UNOS ABREN LOS OJOS, OTROS LOS BLINDAN
A sólo medio año de la elección del Neopapa, es todo un intercambio de
obsequios el que parece entablarse entre éste y mundo, al punto que ya
no se sabe quién es quién, tan perfecta la reciprocidad. Sin agravio de
lo mudable de sus máximas, el mundo pontifica, impone, y el Papa
asiente; y la confusión de las lenguas -y de las personas- es un hecho,
pese al pensamiento único. Lo peor es que cuando el uno sofistica, el
otro -a sabiendas de ello- lo celebra, y viceversa. Es tanta, al fin, la
complicidad en la falsía como para que no quepan dudas de que unas
miasmas de veras irrespirables se han apoderado de la atmósfera común,
al punto de urgir la fuga al yermo para evitar la muerte por asfixia.
¿Un papa que, no bastándole la mole de insulseces proferidas a instancias de reiterada y ordenada prevaricación, se permite al fin proponer una «relectura del Evangelio a la luz de la cultura contemporánea», como consta en la trajinada entrevista que le hizo el director de La Civiltà Cattolica, sin advertir que es exactamente al revés, que es el Evangelio aquel a cuya luz debe «releerse» o bien medirse toda cultura y todo tiempo histórico? ¿Un papa que, a propósito de los homosexuales, lanza la enormidad de que «la religión tiene derecho de expresar sus propia opiniones al servicio de las personas, pero Dios en la creación nos ha hecho libres: no es posible una injerencia espiritual en la vida personal», trocando al mismo tiempo el deber por el derecho, la certeza por la opinión, poniendo al libre albedrío poco menos que como garante del pecado, y haciendo de la exhortación una injerencia? «Estoy pensando en la situación de una mujer que tiene a sus espaldas el fracaso de un matrimonio en el que se dio también un aborto. Después de aquello, aquella mujer se ha vuelto a casar y ahora vive en paz con cinco hijos. El aborto le pesa enormemente y está sinceramente arrepentida. Le encantaría retomar la vida cristiana. ¿Qué hace el confesor?», pregunta retórica esta última que sugiere la extensión de la comunión a aquellos que incurren -a no ser se corrija y expurgue el Evangelio (Mt 5,32; 19,9)- en adulterio. La «paz» a la que alude aquí Bergoglio, ¿según cuál de sus acepciones debe entenderse?
|---|
EJERCICIOS PROPUESTOS:
1/ Renombre "Image resolution" como "Screen size" en los registros, desde su inicio hasta la línea que contiene "Action: tap(41, 427)", ambos extremos incluidos. Reproduzca ese tramo sin ninguna otra modificación.
2/ Prosiga el extracto sobre el nuevo papa y su relación con el mundo a partir de su última oración.

Entradas tomadas de una colección:
|---|
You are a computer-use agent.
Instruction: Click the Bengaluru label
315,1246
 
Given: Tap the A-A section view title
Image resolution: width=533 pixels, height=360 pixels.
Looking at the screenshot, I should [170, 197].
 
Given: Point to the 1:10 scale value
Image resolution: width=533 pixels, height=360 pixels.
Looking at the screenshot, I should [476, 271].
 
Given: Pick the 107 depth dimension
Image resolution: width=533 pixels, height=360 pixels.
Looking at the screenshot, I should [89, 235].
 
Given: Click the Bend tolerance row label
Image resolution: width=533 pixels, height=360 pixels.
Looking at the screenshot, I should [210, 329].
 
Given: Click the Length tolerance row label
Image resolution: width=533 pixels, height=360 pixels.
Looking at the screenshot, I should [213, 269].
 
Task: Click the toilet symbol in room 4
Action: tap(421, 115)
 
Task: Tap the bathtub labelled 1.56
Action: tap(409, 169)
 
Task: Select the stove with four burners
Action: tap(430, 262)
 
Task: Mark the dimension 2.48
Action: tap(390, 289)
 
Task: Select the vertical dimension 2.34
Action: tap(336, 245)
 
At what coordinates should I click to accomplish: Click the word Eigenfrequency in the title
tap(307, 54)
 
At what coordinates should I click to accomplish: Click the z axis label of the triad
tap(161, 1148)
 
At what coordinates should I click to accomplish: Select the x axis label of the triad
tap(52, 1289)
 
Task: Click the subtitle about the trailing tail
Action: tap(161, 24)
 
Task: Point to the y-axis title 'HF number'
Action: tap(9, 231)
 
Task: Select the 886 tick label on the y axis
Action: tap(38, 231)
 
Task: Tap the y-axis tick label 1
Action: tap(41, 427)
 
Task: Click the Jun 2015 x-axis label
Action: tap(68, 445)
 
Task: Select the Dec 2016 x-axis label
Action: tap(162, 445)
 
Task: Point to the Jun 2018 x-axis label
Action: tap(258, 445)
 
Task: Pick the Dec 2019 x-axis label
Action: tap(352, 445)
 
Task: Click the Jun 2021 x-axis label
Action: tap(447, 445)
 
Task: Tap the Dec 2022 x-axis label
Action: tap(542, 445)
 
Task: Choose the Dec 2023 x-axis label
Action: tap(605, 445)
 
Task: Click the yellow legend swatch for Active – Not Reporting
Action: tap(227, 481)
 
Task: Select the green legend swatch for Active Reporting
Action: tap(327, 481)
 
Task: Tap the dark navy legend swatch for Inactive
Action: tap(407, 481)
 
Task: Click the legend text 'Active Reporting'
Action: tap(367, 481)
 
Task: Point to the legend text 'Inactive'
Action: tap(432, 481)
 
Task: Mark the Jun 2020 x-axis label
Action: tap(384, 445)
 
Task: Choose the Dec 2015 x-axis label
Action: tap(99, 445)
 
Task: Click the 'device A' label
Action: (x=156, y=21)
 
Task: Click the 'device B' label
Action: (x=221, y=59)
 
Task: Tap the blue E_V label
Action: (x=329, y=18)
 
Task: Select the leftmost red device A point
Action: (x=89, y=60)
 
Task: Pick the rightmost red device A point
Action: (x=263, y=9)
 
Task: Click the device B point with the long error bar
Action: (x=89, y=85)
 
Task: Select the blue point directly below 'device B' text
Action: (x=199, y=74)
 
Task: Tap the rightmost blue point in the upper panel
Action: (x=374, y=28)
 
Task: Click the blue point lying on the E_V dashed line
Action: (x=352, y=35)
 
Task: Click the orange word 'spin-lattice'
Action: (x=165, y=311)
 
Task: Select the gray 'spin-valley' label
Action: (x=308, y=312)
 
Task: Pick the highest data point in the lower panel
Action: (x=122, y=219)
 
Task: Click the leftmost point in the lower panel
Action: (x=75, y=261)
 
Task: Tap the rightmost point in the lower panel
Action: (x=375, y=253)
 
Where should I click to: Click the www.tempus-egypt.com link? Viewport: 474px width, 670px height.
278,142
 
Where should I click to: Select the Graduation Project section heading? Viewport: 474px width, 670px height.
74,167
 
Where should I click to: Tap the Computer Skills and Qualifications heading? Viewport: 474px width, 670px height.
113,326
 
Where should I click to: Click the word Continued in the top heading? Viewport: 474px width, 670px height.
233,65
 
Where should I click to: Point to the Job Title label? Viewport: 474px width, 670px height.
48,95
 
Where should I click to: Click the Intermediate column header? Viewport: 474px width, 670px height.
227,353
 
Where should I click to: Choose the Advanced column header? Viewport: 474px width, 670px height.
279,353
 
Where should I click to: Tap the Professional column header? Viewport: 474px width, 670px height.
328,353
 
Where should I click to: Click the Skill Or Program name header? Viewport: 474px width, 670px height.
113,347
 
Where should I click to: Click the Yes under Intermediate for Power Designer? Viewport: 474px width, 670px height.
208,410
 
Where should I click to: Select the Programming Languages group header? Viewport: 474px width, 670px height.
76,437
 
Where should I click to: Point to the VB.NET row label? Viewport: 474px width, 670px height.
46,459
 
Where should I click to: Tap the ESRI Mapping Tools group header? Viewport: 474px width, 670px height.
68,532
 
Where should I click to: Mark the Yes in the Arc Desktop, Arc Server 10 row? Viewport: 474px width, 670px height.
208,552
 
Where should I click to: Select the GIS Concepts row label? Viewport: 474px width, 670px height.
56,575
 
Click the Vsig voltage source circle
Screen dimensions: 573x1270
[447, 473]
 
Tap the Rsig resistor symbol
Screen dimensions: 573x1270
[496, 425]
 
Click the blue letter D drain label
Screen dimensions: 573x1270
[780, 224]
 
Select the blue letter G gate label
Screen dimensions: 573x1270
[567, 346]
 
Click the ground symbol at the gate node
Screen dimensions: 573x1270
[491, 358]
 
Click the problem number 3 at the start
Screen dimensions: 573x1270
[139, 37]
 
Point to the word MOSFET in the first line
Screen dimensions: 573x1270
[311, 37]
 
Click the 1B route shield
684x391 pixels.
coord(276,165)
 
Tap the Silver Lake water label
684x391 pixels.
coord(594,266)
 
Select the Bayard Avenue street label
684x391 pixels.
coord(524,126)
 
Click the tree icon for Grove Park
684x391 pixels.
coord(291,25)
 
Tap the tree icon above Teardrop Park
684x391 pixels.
|---|
RESULTADOS DEL EJERCICIO:
1/
You are a computer-use agent.
Instruction: Click the Bengaluru label
315,1246
 
Given: Tap the A-A section view title
Screen size: width=533 pixels, height=360 pixels.
Looking at the screenshot, I should [170, 197].
 
Given: Point to the 1:10 scale value
Screen size: width=533 pixels, height=360 pixels.
Looking at the screenshot, I should [476, 271].
 
Given: Pick the 107 depth dimension
Screen size: width=533 pixels, height=360 pixels.
Looking at the screenshot, I should [89, 235].
 
Given: Click the Bend tolerance row label
Screen size: width=533 pixels, height=360 pixels.
Looking at the screenshot, I should [210, 329].
 
Given: Click the Length tolerance row label
Screen size: width=533 pixels, height=360 pixels.
Looking at the screenshot, I should [213, 269].
 
Task: Click the toilet symbol in room 4
Action: tap(421, 115)
 
Task: Tap the bathtub labelled 1.56
Action: tap(409, 169)
 
Task: Select the stove with four burners
Action: tap(430, 262)
 
Task: Mark the dimension 2.48
Action: tap(390, 289)
 
Task: Select the vertical dimension 2.34
Action: tap(336, 245)
 
At what coordinates should I click to accomplish: Click the word Eigenfrequency in the title
tap(307, 54)
 
At what coordinates should I click to accomplish: Click the z axis label of the triad
tap(161, 1148)
 
At what coordinates should I click to accomplish: Select the x axis label of the triad
tap(52, 1289)
 
Task: Click the subtitle about the trailing tail
Action: tap(161, 24)
 
Task: Point to the y-axis title 'HF number'
Action: tap(9, 231)
 
Task: Select the 886 tick label on the y axis
Action: tap(38, 231)
 
Task: Tap the y-axis tick label 1
Action: tap(41, 427)

2/
Se comprende que para el insultante historicismo de esta ralea de pastores sea poco menos que una reliquia paleolítica aquel pasaje del Código de Derecho Canónico -tanto en su vieja redacción como en la más reciente- que recuerda que «no deben ser admitidos a la sagrada comunión los excomulgados y los que están en entredicho después de la imposición o declaración de la pena, y los que obstinadamente persistan en un manifiesto pecado grave» (can. 915, incluyéndose en este último caso, según manifiesta enseñanza, a los divorciados vueltos a casar siquiera por civil). El propio Juan Pablo II recordó categóricamente en la Familiaris consortio que «la Iglesia, fundándose en la Sagrada Escritura reafirma su praxis de no admitir a la comunión eucarística a los divorciados que se casan otra vez (...) dado que su estado y situación de vida contradicen objetivamente la unión de amor entre Cristo y la Iglesia, significada y actualizada en la Eucaristía. Hay además otro motivo pastoral: si se admitieran estas personas a la Eucaristía, los fieles serían inducidos a error y confusión acerca de la doctrina de la Iglesia sobre la indisolubilidad del matrimonio». En verdad, lo que hace Bergoglio una y otra vez es ensalzar aquella misma moral situacional que oportunamente, advertido su peligro, condenara sin titubeos el papa Pío XII.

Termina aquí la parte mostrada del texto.